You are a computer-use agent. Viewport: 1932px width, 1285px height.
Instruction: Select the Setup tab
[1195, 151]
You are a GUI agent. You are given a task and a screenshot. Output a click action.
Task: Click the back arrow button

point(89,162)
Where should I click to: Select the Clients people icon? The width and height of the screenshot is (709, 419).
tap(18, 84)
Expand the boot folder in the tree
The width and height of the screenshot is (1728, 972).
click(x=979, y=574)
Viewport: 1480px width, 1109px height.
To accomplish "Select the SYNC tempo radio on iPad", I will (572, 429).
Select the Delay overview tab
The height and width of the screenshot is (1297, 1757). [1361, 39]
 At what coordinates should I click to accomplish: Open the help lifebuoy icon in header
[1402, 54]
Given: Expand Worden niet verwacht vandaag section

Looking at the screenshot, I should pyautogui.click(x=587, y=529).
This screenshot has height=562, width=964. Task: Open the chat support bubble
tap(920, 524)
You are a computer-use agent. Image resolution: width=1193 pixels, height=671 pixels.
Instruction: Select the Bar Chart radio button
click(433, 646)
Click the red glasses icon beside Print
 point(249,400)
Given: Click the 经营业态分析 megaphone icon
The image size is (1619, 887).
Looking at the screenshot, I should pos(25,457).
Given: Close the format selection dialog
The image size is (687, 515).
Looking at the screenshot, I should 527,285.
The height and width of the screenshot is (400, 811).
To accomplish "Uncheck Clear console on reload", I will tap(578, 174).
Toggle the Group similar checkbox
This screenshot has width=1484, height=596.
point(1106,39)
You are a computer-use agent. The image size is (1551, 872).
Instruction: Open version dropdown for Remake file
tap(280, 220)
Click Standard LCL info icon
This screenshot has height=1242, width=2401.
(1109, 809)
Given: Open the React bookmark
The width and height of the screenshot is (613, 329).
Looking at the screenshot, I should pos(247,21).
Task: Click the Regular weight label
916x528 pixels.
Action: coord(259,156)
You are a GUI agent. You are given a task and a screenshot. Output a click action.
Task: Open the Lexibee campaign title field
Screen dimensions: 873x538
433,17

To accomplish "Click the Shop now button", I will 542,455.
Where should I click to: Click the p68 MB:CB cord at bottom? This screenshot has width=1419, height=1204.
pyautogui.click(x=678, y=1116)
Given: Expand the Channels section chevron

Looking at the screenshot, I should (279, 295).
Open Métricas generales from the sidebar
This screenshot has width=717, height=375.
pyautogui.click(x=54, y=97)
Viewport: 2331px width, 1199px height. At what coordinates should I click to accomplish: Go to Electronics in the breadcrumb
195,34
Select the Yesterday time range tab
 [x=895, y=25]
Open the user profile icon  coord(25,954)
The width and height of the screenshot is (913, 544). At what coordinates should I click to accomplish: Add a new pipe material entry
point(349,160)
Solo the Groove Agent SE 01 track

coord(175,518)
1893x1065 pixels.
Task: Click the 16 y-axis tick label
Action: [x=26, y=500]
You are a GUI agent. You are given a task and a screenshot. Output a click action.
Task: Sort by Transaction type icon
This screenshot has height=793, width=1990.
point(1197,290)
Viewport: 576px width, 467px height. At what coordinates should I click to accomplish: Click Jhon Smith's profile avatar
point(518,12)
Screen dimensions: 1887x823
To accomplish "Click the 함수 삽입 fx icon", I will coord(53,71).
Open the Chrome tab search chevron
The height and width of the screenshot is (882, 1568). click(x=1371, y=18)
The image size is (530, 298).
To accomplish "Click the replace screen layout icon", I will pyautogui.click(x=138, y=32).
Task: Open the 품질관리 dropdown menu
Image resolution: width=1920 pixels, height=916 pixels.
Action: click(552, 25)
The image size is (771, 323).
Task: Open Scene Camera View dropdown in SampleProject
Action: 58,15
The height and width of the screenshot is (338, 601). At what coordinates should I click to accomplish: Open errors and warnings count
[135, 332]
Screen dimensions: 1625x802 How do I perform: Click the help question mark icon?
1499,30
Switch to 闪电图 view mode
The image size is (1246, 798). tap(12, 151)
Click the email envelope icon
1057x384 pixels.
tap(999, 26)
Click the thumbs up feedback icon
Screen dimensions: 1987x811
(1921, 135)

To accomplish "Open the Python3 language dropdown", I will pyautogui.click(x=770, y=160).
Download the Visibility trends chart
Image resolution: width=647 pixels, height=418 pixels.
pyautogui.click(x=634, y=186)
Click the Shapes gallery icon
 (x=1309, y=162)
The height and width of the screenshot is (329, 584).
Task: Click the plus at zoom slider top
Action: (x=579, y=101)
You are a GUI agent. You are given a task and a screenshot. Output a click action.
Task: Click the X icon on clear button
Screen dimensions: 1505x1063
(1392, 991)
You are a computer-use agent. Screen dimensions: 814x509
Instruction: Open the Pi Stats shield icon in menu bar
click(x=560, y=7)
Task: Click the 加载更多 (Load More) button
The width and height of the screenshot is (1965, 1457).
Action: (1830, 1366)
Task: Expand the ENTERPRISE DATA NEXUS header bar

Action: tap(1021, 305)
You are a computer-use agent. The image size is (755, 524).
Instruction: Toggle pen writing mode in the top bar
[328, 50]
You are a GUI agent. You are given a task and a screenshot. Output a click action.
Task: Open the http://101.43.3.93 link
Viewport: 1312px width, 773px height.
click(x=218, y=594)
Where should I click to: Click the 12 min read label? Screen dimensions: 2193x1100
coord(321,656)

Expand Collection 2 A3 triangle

++++++++++++++++++++

_Work required_
From the records above, quote only the lines running from the line with "Click the red glasses icon beside Print" to the line with "The height and width of the screenshot is (400, 811).", both lines included.

_Solved exercise_
Click the red glasses icon beside Print
 point(249,400)
Given: Click the 经营业态分析 megaphone icon
The image size is (1619, 887).
Looking at the screenshot, I should pos(25,457).
Given: Close the format selection dialog
The image size is (687, 515).
Looking at the screenshot, I should 527,285.
The height and width of the screenshot is (400, 811).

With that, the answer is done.